Die Zeit drängte, wir hatten definitiv keine Zeit für ein langes Vorgeplänkel.
»Spuck aus, Mama, was ist los? Du hast doch was, oder?«
Sie druckste erst ein wenig herum, dass es ihr ja so Leid tun würde und sie es bestimmt nicht mit Absicht gemacht hätte, es sei ihr eben so rausgerutscht, und ich müsse ihr versprechen, nicht böse zu sein, dafür hätte ich im Gegenzug bei ihr etwas gut.
»Ja, was denn? Mama, red bitte nicht um den heißen Brei rum, wie du weißt, mach ich ’ne Party, und die Gäste sind gleich da!«, sagte ich ungeduldig, nebenbei trug ich Lipgloss auf.
»Ähem. Mit deiner Party hat es im weitesten Sinne zu tun. Diane rief mich vorhin wegen einer Frage zu ihrem Wochenhoroskop an. Wir plauderten, und am Ende wünschte ich ihr viel Spaß auf deinem Fest heute Abend. Ich wusste ja nicht, dass sie nicht eingeladen ist, du sagtest, die ganze Redaktion würde kommen. Sie war furchtbar verletzt und getroffen, dass sie als Einzige nicht eingeladen ist, und da habe ich ihr gesagt, dass du es nur vergessen hast und sie ganz bestimmt auch eingeladen ist.«
Stille! Mir fiel vor Wut der Gloss aus der Hand.
»Du hast bitte was getan?«, rief ich außer mir. Ich wollte nicht altklug klingen und sagen »Siehst du, ich hab’s gleich gewusst! Finger weg!«, aber das, genau das war der Grund, weshalb es absolut falsch und nicht wünschenswert war, wenn die Eltern sich mit dem Freundes- oder noch schlimmer Feindeskreis ihrer Kinder anfreundeten und versuchten, darin herumzupfuschen. Sie sollten eben einfach mit ihresgleichen spielen, sonst gab es nur Ärger. Quod erat demonstrandum!
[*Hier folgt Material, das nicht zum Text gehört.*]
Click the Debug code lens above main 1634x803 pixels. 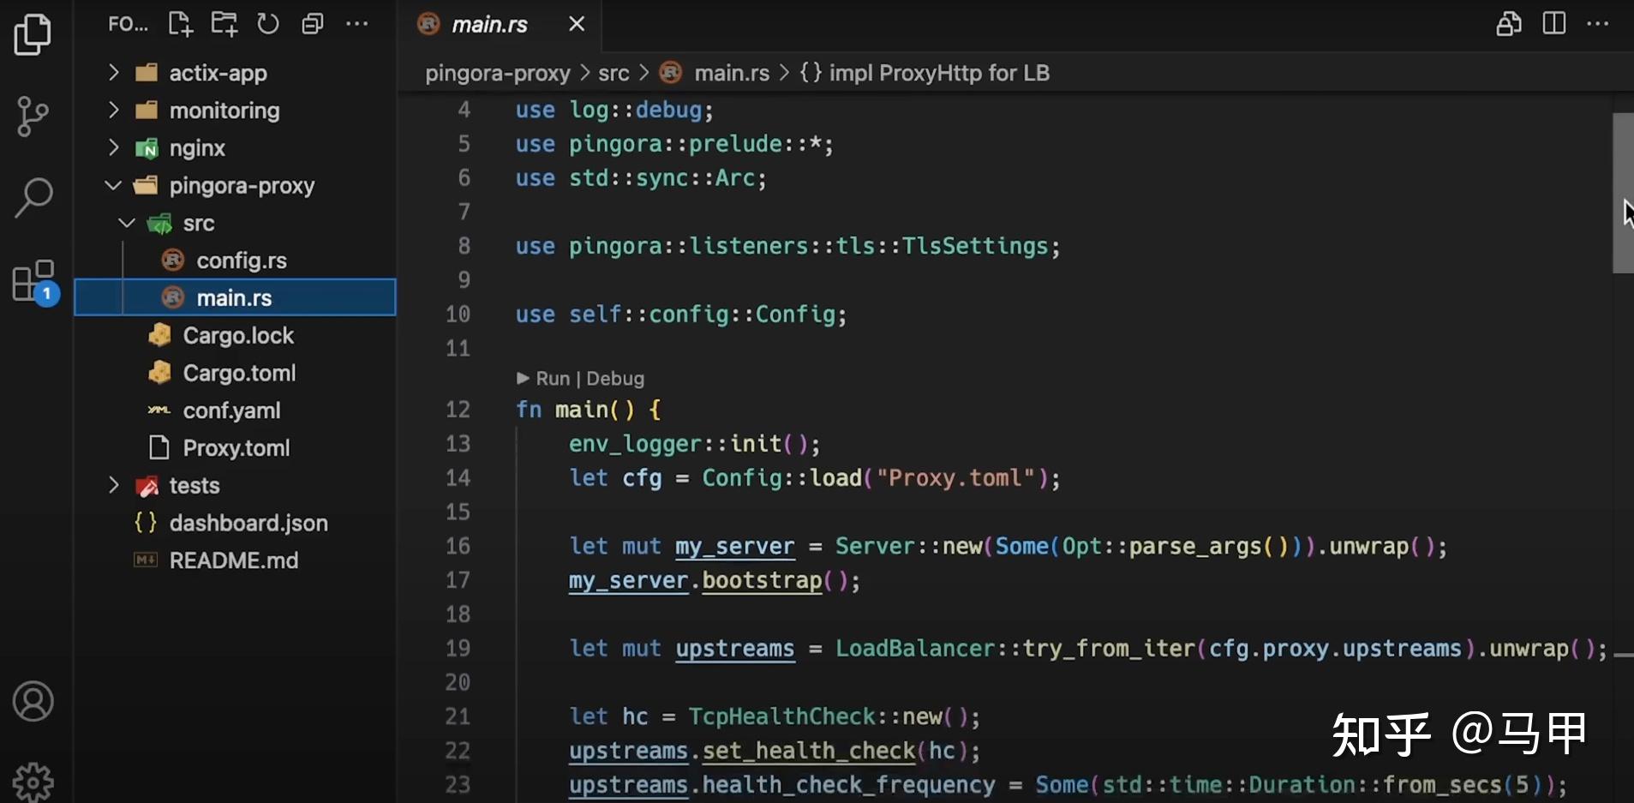pos(615,378)
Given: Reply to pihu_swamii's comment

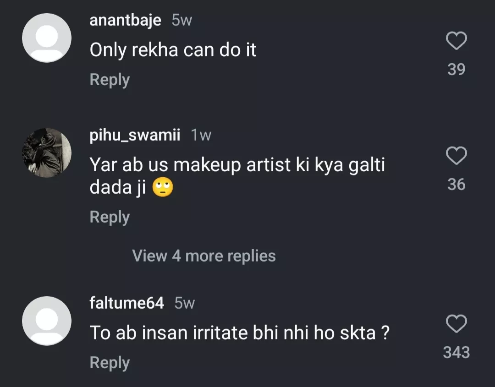Looking at the screenshot, I should [x=110, y=217].
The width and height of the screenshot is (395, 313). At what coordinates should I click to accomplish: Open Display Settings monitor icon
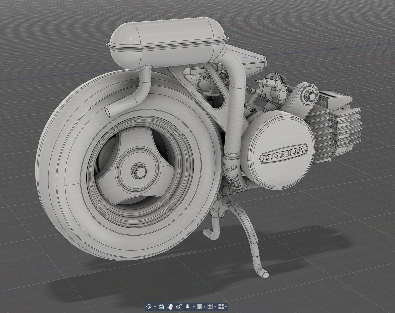199,306
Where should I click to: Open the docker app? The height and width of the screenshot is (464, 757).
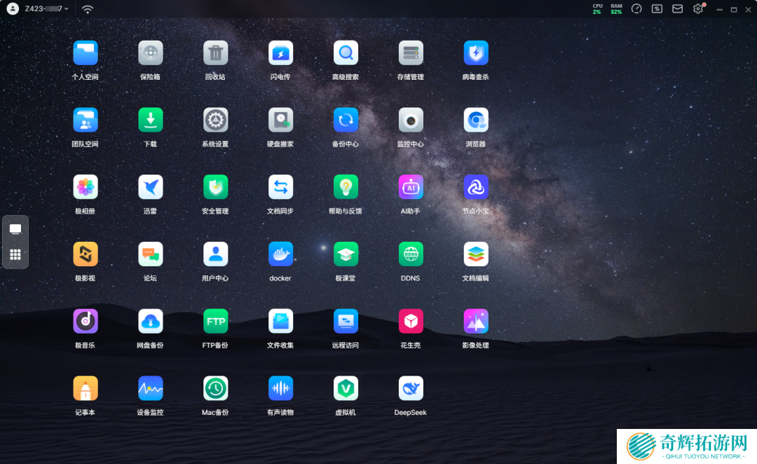[x=280, y=254]
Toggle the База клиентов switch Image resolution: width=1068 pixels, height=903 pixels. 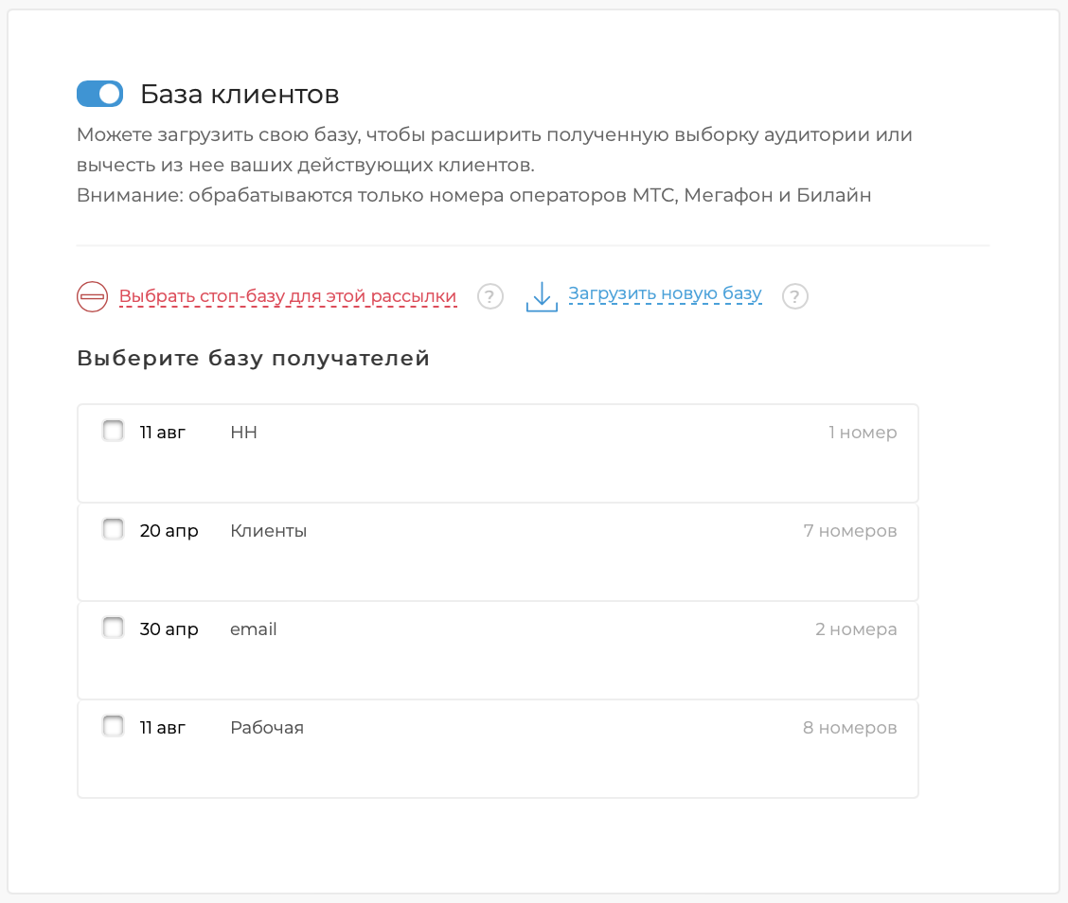pos(100,94)
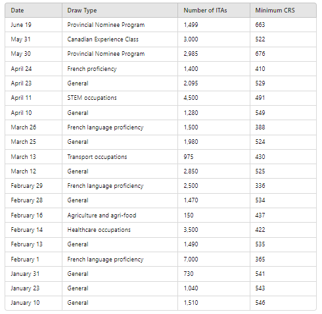Select the June 19 date cell
The height and width of the screenshot is (314, 322).
click(x=34, y=25)
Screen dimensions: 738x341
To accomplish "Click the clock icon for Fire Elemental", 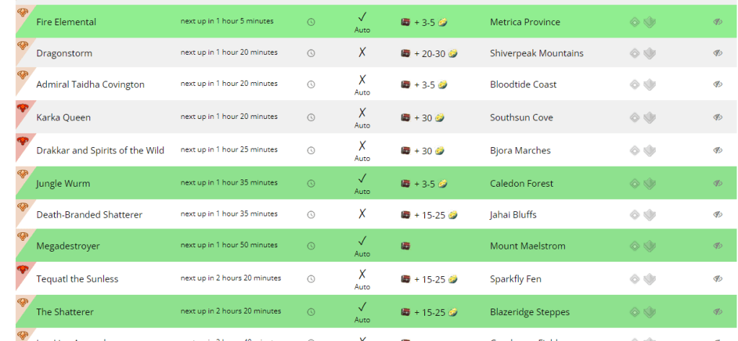I will [311, 22].
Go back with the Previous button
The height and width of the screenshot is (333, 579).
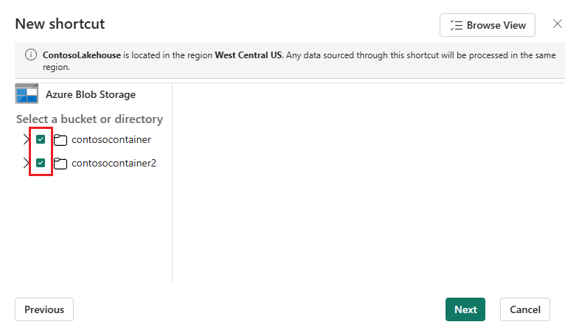[44, 309]
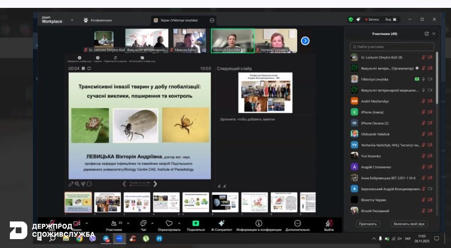Click the 'Включить свой звук' button
Viewport: 451px width, 248px height.
tap(409, 224)
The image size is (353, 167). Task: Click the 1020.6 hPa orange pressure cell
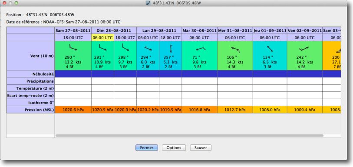[x=73, y=110]
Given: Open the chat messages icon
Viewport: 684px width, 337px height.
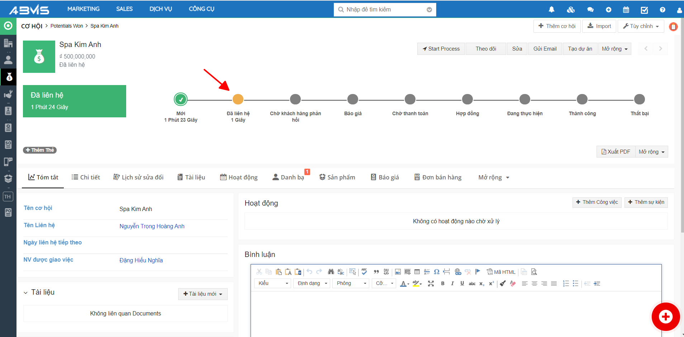Looking at the screenshot, I should coord(590,10).
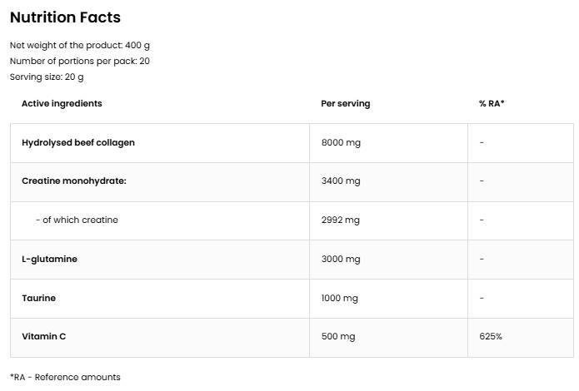Select the net weight 400 g line
The image size is (579, 391).
tap(80, 45)
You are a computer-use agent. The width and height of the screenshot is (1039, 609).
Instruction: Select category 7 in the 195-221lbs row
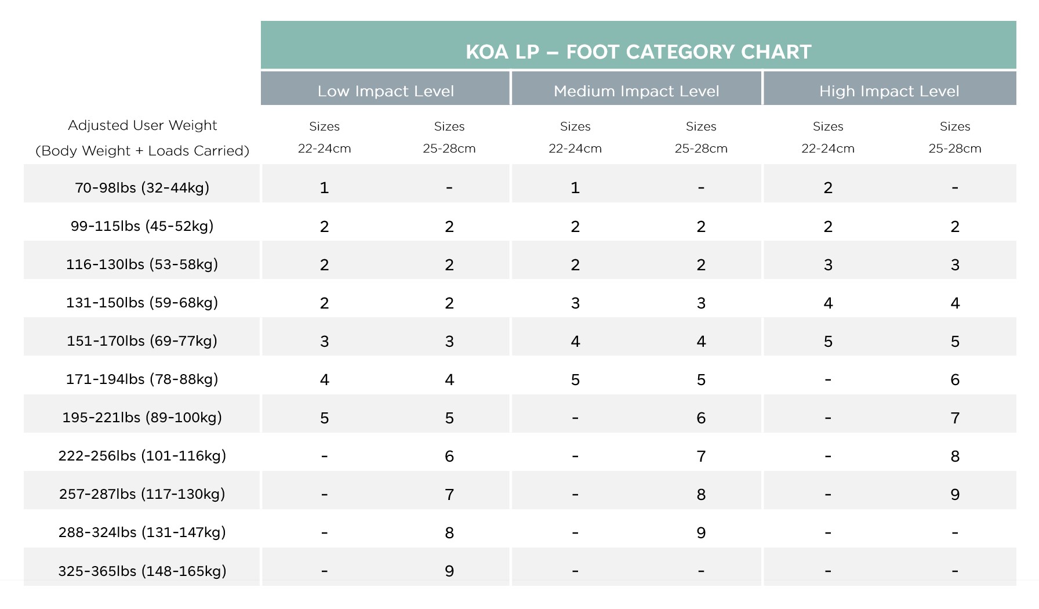click(955, 418)
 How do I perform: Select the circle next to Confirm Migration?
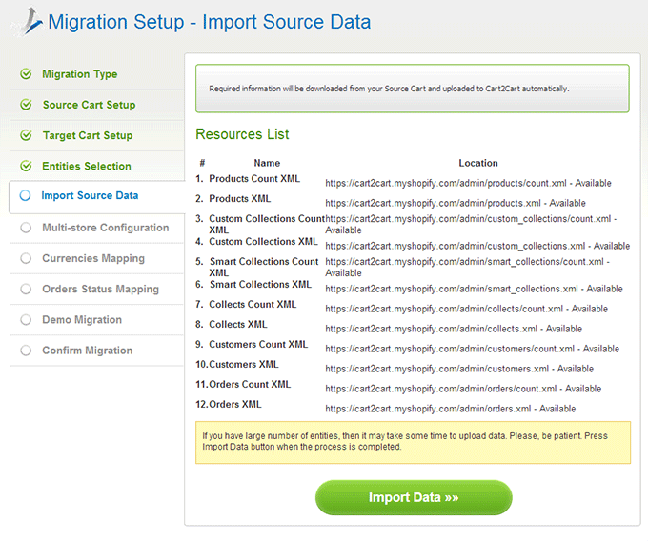pos(26,351)
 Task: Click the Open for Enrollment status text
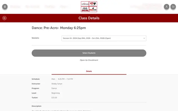(89, 60)
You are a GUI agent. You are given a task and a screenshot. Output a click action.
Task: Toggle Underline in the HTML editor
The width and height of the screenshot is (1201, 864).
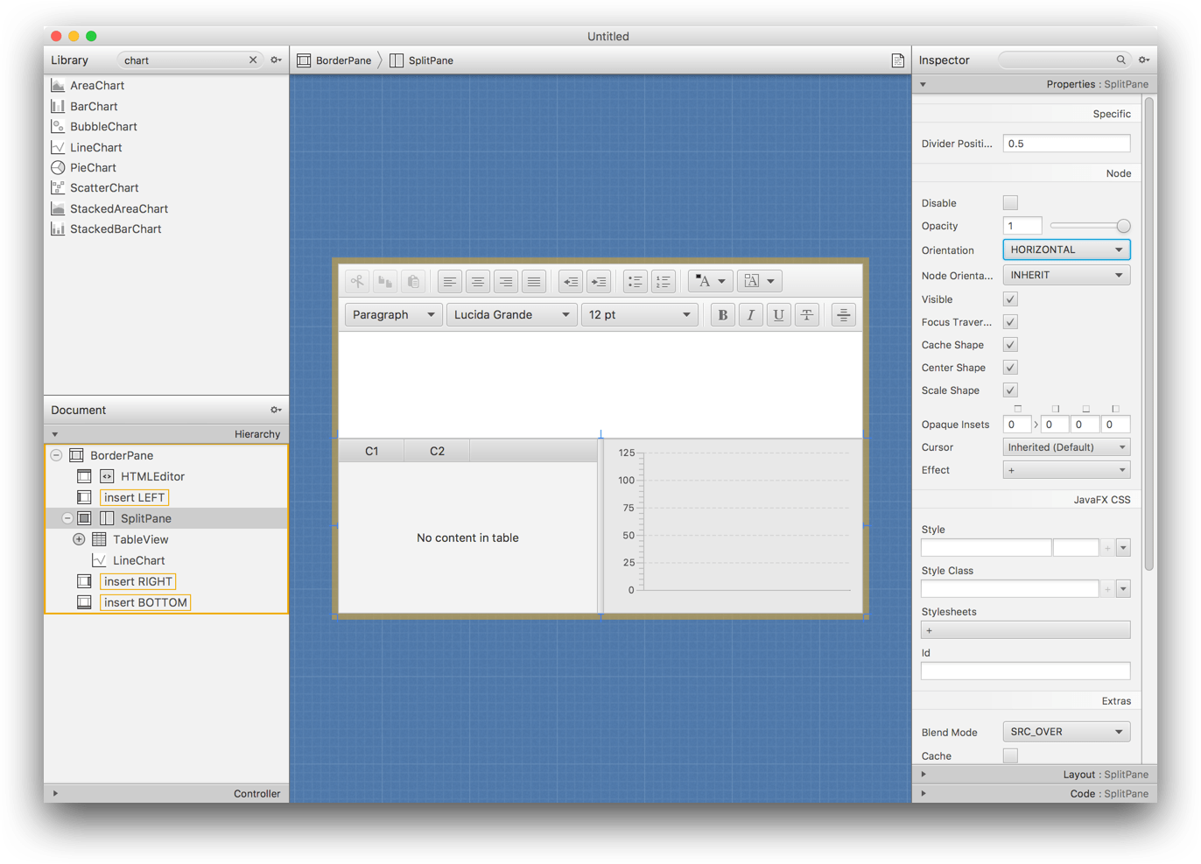(x=778, y=315)
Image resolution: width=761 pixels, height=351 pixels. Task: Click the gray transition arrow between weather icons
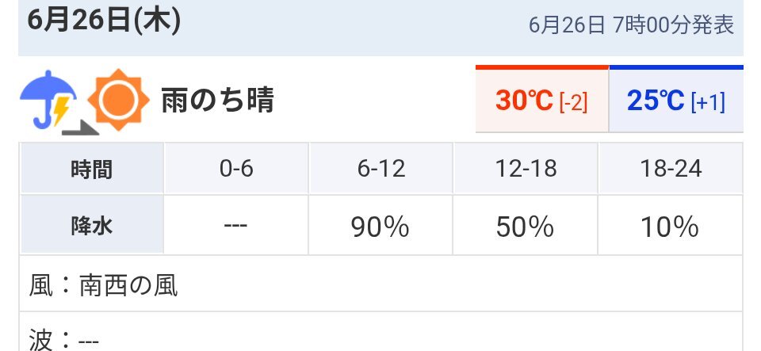click(x=81, y=127)
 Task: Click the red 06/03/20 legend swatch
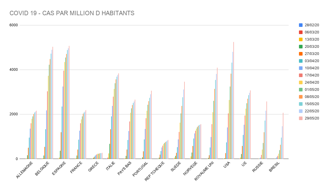[x=301, y=32]

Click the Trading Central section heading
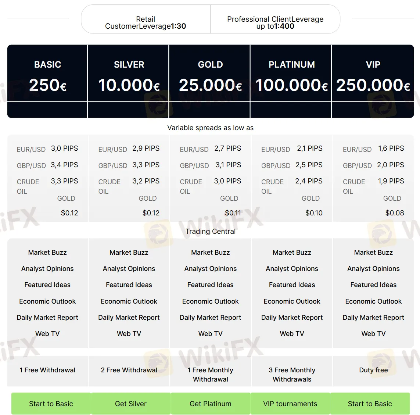(210, 231)
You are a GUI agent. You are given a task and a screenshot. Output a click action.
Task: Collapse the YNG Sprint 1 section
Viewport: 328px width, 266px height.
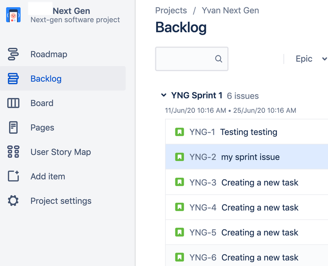pyautogui.click(x=164, y=95)
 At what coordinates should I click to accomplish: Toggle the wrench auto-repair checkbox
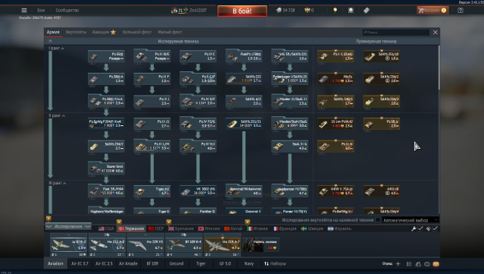click(420, 228)
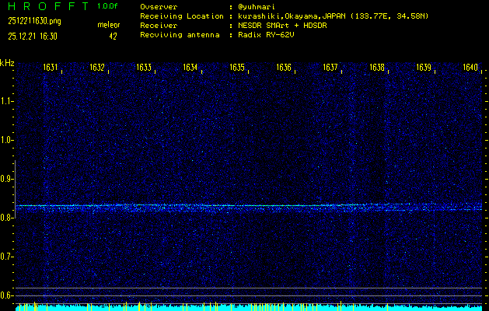The height and width of the screenshot is (311, 489).
Task: Select the 1637 time marker
Action: (330, 68)
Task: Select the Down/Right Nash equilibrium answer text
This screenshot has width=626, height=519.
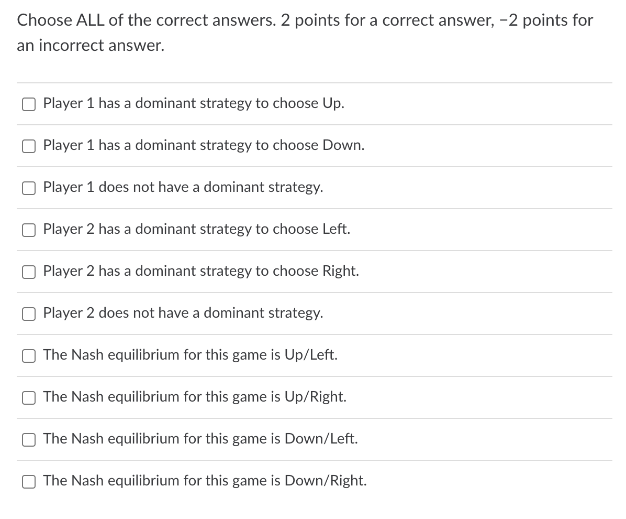Action: pos(205,481)
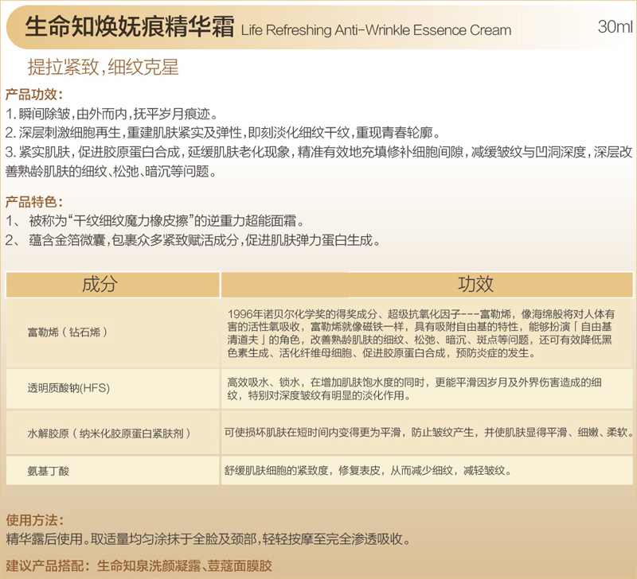Click efficacy item 1 about 瞬间除皱

111,113
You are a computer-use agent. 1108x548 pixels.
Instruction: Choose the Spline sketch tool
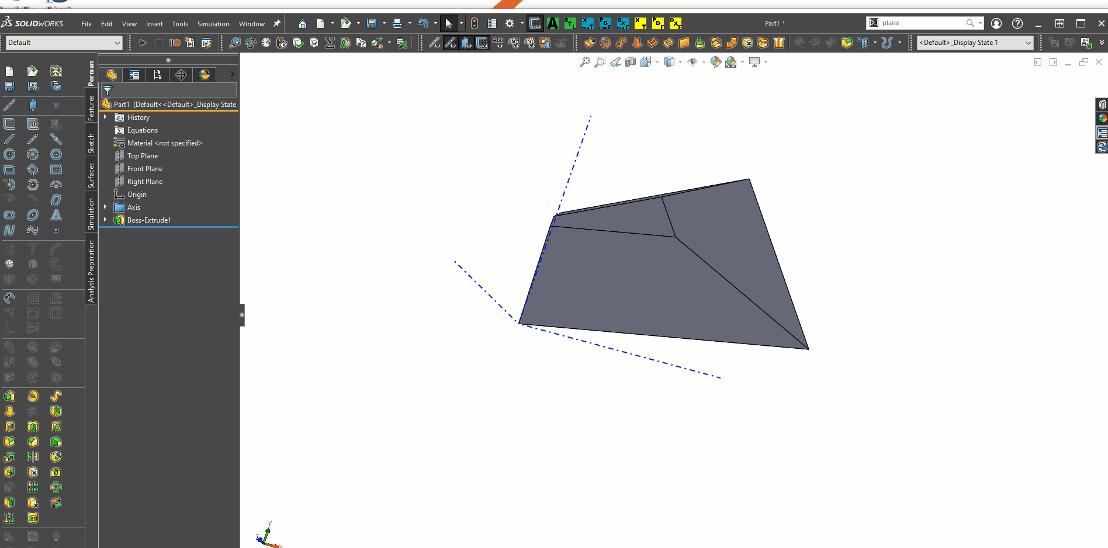9,230
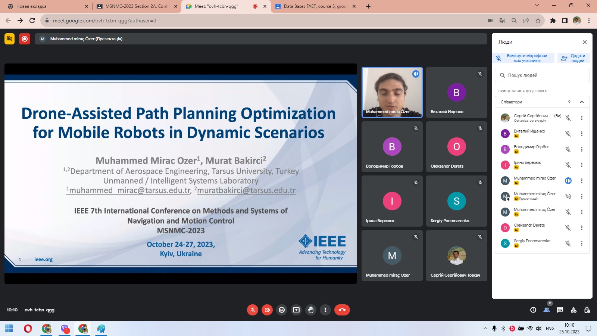Click the red leave call button
Viewport: 597px width, 336px height.
pos(342,310)
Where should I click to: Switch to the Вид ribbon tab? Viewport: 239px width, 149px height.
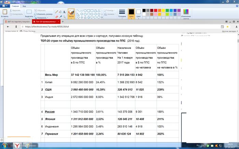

»Diane ist bei mir ungefähr so willkommen wie Saddam Hussein bei Dick Cheney zu Heiligabend. Wenn du sie aus mir völlig unverständlichen Gründen magst, ist das deine Sache, auch wenn ich dir vorwerfen könnte, mich verraten zu fühlen als deine Tochter, die unter Dianes selbstgefälliger Art täglich leiden muss, aber dass du mir sie auf den Hals hetzt, und das auch noch in meiner eigenen Wohnung, geht zu weit. Hör bitte endlich auf, dich überall einzumischen und Frieden stiften zu wollen!«
Ohne eine Antwort abzuwarten, legte ich auf. Das war unglaublich! Konnte man nur hoffen, dass Diane sich zu schade war, auf einer Party aufzukreuzen, zu der sie offensichtlich nicht eingeladen war, auch wenn meine Mutter in letzter Minute das Gegenteil behauptet hatte. Ihre Abneigung mir, Sarah und allen anderen aus der Redaktion gegenüber sollte ausreichen, damit sie sich fern hielt.
Sollte man zumindest meinen!
Sarah klopfte wie wild gegen die Badezimmertür.
Ich öffnete und ahnte nichts Gutes, Sarahs hochroter Kopf war ein deutliches Zeichen.